課題について — インフルエンザのワクチン株選定を扱った文章を、最後の文の後から書き継いでください。

抜粋テキスト —

一方、MDCK細胞と発育鶏卵で生産したワクチンの効果に差があるかを調べるため、MDCK細胞と発育鶏卵で増殖させたA/滋賀/25/96のA/武漢/359/95株に対するフェッレット感染血清との免疫反応を調べた。その結果両者間に8倍の差が認められ、3つのアミノ酸配列の違いも示されが、中和試験には大きな差はみられず、免疫学的には、MDCK細胞と発育鶏卵で分離されたウイルスをワクチン用種ウイルスとして使用することに決定的な問題はないことが示唆された。
1997-98シーズンに日本と韓国で分離されたウイルスは大部分がMDCK細胞に由来したが、ソ連、モンゴリア及び中国では発育鶏卵で分離されており、外国で分離されたウイルスの中でH1N1ウイルスのみがワクチン株のA/Beijing/262/95から変異していることが特定された。しかし、日本で分離されたH3N2及びB型インフルエンザウイルスの中に大きく変異しているものが特定されたので、MDCKで分離されたウイルスを国立感染症研究所と定点地方衛生研究所で共同調査し、ワクチン株としての評価を行った。その結果、1997/98シーズンで流行の主流を占めたA/香港型のA/武漢/359/95とA/佐賀/I28/97からさらに大きく変異したA/横浜/8/98が特定された。このウイルスは、MDCKで分離されていたため発育鶏卵での分離を試みているが、未だ分離に成功していない。さらに、B型ウイルスについても、大きく変異した変異種が特定され、その代表的なものがB/山梨/166/98及びB/滋賀/T30/98で、両ウイルスとも地方衛生研究所でMDCKと発育鶏卵で平行している分離することに成功していた。これらのウイルスの詳細な抗原構造の解析の結果、ワクチン株のB/三重/1/93から8倍以上変化していることが示された。以上のことから、抗原構造、免疫応答、遺伝子構造に加え、進化学的方向性の分析から、1998-99シーズンのワクチンには、A/Beijing/262/95(H1N1)、A/横浜/8/98(H3N2)及びB/山梨/166/98ウイルスを利用するのが理論的には妥当でないかと考えられた。

提示資料 —
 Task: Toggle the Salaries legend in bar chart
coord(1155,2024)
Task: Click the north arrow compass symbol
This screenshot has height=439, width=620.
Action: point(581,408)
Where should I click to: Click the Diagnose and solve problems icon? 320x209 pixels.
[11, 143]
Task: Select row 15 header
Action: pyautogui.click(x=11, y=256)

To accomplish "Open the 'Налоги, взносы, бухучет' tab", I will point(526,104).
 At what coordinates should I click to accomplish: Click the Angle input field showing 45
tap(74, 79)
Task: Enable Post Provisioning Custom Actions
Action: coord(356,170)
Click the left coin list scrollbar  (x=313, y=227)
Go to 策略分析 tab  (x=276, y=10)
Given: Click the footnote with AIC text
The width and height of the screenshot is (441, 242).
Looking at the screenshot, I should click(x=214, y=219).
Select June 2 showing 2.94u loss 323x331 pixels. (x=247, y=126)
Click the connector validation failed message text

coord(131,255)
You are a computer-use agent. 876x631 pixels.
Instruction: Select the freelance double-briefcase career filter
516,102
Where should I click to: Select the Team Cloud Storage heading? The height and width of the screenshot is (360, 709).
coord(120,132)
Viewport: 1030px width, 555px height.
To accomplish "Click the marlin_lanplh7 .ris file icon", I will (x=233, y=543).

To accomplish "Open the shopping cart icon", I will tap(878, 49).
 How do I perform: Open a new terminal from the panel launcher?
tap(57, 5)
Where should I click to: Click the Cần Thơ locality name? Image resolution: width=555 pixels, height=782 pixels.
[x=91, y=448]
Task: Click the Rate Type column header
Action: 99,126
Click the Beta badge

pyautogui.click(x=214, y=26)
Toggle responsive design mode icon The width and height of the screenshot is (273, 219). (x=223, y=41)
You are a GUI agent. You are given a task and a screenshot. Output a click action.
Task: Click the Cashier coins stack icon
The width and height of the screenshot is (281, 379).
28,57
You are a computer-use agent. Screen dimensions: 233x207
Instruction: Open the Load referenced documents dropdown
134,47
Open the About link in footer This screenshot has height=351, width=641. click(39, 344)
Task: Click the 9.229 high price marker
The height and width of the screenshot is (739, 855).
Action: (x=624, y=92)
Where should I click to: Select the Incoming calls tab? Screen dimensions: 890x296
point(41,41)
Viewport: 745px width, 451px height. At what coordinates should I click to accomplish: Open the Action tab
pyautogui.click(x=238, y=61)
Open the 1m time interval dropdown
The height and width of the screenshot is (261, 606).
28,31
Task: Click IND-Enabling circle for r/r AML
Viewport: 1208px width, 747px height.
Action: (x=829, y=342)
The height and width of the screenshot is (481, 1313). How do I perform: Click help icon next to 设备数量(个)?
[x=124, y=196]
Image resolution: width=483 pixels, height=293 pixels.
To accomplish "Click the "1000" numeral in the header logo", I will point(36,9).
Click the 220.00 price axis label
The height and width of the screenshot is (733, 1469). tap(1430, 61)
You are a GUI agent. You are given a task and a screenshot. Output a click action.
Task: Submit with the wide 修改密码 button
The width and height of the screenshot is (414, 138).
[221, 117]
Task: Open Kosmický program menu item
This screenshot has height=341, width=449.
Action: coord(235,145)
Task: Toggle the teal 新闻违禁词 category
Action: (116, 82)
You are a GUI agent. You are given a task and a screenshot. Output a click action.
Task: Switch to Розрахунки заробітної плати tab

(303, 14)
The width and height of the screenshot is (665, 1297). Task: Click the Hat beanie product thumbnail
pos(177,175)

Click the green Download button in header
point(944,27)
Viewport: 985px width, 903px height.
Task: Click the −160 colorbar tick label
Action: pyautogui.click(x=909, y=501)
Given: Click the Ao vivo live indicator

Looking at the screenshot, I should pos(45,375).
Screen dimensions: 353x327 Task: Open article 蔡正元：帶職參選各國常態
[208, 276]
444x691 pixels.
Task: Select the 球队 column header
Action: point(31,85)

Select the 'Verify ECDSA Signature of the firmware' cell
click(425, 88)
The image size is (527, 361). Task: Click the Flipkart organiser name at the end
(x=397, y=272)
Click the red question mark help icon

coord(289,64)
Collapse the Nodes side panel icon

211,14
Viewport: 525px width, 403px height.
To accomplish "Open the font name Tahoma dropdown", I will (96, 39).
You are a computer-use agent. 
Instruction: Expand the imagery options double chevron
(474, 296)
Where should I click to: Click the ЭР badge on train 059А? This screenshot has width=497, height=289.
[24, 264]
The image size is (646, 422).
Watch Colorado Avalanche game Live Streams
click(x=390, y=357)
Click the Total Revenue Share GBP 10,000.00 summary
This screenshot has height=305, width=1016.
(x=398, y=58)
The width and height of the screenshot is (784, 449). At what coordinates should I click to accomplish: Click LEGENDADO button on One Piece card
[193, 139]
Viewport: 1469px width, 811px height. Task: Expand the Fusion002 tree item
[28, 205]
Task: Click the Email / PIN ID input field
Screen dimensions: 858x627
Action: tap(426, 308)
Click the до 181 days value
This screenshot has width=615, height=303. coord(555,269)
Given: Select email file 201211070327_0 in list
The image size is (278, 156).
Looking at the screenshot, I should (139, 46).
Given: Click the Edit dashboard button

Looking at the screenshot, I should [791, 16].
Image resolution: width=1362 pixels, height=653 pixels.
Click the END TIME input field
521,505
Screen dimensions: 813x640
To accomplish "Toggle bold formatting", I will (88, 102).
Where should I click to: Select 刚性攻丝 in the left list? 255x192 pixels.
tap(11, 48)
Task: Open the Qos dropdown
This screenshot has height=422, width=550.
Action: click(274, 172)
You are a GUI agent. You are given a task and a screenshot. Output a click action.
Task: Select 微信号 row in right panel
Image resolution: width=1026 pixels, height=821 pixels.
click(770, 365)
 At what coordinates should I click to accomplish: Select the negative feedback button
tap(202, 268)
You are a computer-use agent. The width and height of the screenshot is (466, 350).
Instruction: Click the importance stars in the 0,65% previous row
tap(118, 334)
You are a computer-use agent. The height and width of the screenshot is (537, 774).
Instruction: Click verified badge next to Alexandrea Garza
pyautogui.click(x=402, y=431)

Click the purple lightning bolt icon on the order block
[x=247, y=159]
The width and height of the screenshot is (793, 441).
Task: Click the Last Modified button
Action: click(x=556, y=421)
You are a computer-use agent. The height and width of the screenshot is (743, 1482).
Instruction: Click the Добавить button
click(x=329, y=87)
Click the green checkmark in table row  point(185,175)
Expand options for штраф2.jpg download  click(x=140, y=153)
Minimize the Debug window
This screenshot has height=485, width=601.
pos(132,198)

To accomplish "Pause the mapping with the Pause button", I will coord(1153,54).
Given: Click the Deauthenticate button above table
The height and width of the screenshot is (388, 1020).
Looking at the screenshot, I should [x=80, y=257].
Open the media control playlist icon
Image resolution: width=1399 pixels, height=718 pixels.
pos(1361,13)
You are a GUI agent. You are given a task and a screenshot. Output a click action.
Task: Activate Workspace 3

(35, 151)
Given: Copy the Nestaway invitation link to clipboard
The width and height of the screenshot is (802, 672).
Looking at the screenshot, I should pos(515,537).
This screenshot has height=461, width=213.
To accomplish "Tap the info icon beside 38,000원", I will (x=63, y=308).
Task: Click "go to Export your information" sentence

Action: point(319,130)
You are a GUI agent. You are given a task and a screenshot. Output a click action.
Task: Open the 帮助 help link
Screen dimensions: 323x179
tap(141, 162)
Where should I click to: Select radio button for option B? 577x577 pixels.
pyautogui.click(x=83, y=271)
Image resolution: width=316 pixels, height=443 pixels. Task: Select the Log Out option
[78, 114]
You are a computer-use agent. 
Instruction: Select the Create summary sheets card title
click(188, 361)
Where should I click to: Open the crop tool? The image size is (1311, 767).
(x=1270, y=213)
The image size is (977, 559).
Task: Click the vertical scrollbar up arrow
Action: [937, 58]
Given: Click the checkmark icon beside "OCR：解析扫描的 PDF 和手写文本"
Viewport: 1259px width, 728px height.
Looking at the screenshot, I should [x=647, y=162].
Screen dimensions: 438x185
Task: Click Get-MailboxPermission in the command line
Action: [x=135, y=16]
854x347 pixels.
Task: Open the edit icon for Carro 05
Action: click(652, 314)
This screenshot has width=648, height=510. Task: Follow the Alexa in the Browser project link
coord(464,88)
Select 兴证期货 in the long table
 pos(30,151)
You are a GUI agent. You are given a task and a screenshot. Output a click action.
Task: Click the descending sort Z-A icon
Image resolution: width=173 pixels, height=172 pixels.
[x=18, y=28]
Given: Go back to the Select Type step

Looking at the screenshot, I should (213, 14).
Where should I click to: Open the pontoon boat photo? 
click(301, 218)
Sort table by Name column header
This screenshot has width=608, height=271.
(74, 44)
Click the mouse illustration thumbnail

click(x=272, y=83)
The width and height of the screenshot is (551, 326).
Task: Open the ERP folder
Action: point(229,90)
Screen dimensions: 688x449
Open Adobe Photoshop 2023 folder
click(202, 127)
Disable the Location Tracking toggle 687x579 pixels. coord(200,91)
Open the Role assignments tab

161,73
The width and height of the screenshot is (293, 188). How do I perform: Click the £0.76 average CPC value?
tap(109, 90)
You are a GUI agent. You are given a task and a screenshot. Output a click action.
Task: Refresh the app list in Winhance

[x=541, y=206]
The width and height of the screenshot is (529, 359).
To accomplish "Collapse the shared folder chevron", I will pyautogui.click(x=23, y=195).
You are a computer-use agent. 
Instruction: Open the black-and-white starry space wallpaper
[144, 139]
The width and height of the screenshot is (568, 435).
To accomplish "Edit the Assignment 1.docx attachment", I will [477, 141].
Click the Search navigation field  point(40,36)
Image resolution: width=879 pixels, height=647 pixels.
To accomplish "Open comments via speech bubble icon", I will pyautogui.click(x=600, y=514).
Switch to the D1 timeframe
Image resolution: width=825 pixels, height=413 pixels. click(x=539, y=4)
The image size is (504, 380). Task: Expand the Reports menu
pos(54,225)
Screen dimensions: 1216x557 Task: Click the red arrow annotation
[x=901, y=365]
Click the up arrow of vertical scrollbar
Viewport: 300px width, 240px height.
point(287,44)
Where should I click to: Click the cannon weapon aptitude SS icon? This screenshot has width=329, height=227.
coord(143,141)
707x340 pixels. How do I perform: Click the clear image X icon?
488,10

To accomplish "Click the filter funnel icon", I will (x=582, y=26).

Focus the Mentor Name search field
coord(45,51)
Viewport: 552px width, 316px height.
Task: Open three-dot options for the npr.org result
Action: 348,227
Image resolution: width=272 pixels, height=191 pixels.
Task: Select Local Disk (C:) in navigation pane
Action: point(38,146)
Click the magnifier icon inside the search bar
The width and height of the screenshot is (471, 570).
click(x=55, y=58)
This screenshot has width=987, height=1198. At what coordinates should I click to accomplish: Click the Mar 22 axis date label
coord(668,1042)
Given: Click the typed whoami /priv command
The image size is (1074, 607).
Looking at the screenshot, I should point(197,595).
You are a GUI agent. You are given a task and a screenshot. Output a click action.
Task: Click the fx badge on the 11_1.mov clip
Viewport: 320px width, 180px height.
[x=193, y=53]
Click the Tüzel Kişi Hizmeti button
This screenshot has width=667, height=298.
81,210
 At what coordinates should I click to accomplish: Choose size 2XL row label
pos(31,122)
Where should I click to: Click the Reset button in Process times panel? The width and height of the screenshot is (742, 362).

解答 —
結論
流行インフルエンザウイルスの解析から、次の結論が得られた。(1)H3N2インフルエンザウイルスのニワトリ赤血球への結合能力の低い株が分離されるのが最近の傾向となっているが、これらのウイルスのHA分子上のレセプター結合領域に変化がみられなかった。さらに、組換えワクチニアウイルスを利用した分析から、ニワトリ赤血球への親和性にHAとNA以外のタンパクが関与している可能性が示された。(2)発育鶏卵とMDCKで分離されたH3N2インフルエンザウイルスに大きな抗原変異が認められたが、両宿主で生産されたワクチンで免疫した抗体は、発育鶏卵及びMDCK由来ウイルスと効率よく中和し、発育鶏卵由来ウイルスをワクチン株として利用することの妥当性が示された。(3)1997/98シーズンに分離されたH3N2及びB型ウイルスにワクチン株から大きく変異した株が特定された。(4)上記、H3N2及びB型ウイルスの遺伝子構造の解明、抗原構造の詳細な解析、さらに進化学的解析から、これらのウイルスはワクチン株とは進化学的位置を異にし、1998-99シーズンのワクチン株として考慮する必要性のあることが示された。(5)MDCK細胞で分離されたワクチン株候補用変異種を発育鶏卵原材料から再分離する方法の有用性が示された。